Wydaje się, że istnieją dwa główne rodzaje funkcji testowych dla optymalizatorów bez pochodnych:
- jednowierszowe, takie jak funkcja Rosenbrock ff., z punktami początkowymi
- zestawy rzeczywistych punktów danych, z interpolatorem
Czy można porównać powiedzmy 10d Rosenbrock z prawdziwymi problemami z 10d?
Można to porównać na różne sposoby: opisać strukturę minimów lokalnych
lub uruchomić ABC optymalizatorów na Rosenbrock i kilka rzeczywistych problemów;
ale oba wydają się trudne.
(Może teoretycy i eksperymentatorzy to tylko dwie zupełnie różne kultury, więc proszę o chimerę?)
Zobacz też:
- Pytanie do scicomp.SE: gdzie można uzyskać dobre zestawy danych / problemy z testowaniem algorytmów / procedur testowych?
- Prostytutka: „Testowanie heurystyki: mamy to wszystko źle” jest zjadliwe: „nacisk na konkurencję ... mówi nam, które algorytmy są lepsze, ale nie dlaczego”.
(Dodano we wrześniu 2014):
Poniższy wykres porównuje 3 algorytmy DFO na 14 funkcjach testowych w 8d z 10 losowych punktów początkowych: BOBYQA PRAXIS SBPLX z NLOpt
14 N-wymiarowych funkcji testowych, Python pod gist.github z tego Matlaba autorstwa A. Hedar × 10 jednorodno-losowych punktów początkowych w obwiedni każdej funkcji.
Na przykład w Ackley górny wiersz pokazuje, że SBPLX jest najlepszy, a PRAXIS okropny; na Schwefel, prawy dolny panel pokazuje SBPLX znajdujący minimum w 5. losowym punkcie początkowym.
Ogólnie BOBYQA jest najlepszy na 1, PRAXIS na 5, a SBPLX (~ Nelder-Mead z ponownym uruchomieniem) na 7 z 13 funkcji testowych, z Powersum tossup.

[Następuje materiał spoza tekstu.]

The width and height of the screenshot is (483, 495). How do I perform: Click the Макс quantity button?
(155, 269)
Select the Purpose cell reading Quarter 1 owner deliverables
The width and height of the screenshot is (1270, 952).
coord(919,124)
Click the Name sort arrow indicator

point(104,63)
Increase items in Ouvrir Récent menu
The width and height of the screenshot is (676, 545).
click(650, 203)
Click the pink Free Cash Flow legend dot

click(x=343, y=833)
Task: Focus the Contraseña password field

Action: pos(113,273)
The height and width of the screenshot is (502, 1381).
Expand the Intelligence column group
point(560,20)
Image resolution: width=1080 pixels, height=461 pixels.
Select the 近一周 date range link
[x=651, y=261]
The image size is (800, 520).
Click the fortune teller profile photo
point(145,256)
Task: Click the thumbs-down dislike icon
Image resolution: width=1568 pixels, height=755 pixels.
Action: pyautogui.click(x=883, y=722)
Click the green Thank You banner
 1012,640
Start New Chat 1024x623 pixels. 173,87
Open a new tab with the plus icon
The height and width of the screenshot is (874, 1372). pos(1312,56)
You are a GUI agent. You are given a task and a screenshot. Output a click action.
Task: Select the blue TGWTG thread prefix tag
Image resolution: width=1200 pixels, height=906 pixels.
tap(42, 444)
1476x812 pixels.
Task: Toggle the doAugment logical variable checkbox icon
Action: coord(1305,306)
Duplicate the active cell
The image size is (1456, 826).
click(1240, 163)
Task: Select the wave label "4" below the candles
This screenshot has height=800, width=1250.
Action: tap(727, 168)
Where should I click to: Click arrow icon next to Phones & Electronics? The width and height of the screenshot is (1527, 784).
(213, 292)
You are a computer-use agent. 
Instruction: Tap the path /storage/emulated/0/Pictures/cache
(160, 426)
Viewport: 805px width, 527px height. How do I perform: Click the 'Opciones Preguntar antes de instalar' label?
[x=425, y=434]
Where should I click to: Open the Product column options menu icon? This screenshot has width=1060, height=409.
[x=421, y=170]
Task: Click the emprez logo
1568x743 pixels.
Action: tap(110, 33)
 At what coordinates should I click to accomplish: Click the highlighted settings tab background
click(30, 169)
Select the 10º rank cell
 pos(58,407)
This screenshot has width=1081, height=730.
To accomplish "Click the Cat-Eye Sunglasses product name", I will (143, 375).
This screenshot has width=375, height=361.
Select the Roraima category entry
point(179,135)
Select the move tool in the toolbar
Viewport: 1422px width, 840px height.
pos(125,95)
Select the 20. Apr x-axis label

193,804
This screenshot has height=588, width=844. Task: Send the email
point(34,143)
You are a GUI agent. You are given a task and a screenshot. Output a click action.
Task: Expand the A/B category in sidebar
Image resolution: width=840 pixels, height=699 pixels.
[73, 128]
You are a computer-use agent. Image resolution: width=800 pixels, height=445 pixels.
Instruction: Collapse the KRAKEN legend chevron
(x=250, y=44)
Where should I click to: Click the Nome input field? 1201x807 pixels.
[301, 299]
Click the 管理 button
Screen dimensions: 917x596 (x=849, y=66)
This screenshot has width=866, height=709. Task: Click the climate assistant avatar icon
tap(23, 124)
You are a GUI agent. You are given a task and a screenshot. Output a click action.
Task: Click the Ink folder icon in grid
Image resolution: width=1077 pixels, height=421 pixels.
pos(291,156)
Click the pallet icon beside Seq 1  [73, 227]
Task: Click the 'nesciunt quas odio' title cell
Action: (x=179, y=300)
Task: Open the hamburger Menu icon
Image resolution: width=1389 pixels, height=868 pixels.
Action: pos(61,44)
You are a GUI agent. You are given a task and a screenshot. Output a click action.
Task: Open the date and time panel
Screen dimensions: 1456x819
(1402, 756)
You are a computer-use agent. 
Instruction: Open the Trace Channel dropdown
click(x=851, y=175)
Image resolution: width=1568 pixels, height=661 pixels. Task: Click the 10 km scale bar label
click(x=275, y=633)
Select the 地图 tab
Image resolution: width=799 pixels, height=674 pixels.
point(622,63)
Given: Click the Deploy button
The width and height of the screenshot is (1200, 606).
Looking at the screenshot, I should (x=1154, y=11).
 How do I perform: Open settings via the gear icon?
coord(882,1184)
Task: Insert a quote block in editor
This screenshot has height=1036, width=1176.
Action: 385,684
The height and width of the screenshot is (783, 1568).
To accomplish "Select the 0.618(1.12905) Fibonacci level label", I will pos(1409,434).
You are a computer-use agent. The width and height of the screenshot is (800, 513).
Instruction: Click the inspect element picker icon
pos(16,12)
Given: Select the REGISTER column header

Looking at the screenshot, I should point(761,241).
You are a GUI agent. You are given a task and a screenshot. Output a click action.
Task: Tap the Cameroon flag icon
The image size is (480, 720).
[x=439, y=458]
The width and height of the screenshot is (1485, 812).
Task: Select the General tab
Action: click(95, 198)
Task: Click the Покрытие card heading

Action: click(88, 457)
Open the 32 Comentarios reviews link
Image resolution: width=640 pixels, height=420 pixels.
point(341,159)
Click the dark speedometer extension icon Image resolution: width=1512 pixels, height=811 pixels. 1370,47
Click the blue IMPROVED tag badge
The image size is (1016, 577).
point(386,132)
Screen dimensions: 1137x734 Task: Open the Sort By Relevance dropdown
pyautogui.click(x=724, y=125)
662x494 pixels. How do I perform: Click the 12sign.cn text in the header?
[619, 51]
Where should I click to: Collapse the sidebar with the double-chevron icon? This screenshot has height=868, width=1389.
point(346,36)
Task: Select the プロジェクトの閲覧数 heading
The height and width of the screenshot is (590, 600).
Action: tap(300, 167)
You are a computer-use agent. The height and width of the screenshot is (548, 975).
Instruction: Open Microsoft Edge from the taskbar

YMMV! W szczególności Johnson mówi: „Odradzałbym nieużywanie wartości funkcji (ftol) lub tolerancji parametrów (xtol) w optymalizacji globalnej”.
Wniosek: nie wkładaj wszystkich pieniędzy na jednego konia ani na jedną funkcję testową.
źródło
Zaletą syntetycznych przypadków testowych, takich jak funkcja Rosenbrock, jest to, że istnieje istniejąca literatura do porównania, a społeczność ma poczucie, jak dobre metody zachowują się na takich przypadkach. Gdyby wszyscy używali własnych testów, o wiele trudniej byłoby dojść do konsensusu, które metody działają, a które nie.
źródło
(Mam nadzieję, że nie mam nic przeciwko temu, aby zająć się końcem tej dyskusji. Jestem tu nowy, więc proszę daj mi znać, jeśli popełniłem naruszenie!)
Funkcje testowe dla algorytmów ewolucyjnych są teraz znacznie bardziej skomplikowane niż były nawet 2 lub 3 lata temu, co widać w zestawach używanych w konkursach na konferencjach takich jak (bardzo) Kongres na temat obliczeń ewolucyjnych 2015. Widzieć:
http://www.cec2015.org/
Te zestawy testów zawierają teraz funkcje z kilkoma nieliniowymi interakcjami między zmiennymi. Liczba zmiennych może wynosić nawet 1000, i przypuszczam, że może wzrosnąć w najbliższej przyszłości.
Kolejną bardzo niedawną innowacją jest „Konkurs optymalizacji czarnej skrzynki”. Zobacz: http://bbcomp.ini.rub.de/
Algorytm może zapytać o wartość f (x) dla punktu x, ale nie uzyskuje informacji o gradiencie, w szczególności nie może przyjmować żadnych założeń dotyczących formy analitycznej funkcji celu.
W pewnym sensie może to być bliższe temu, co określiłeś jako „prawdziwy problem”, ale w zorganizowanym, obiektywnym otoczeniu.
źródło
Możesz mieć to, co najlepsze z obu światów. NIST ma szereg problemów związanych z minimalizatorami, takich jak dopasowanie do wielomianu 10-go stopnia , z oczekiwanymi wynikami i niepewnościami. Oczywiście udowodnienie, że wartości te są najlepszym rozwiązaniem, lub istnienie i właściwości innych minimów lokalnych jest trudniejsze niż na kontrolowanym wyrażeniu matematycznym.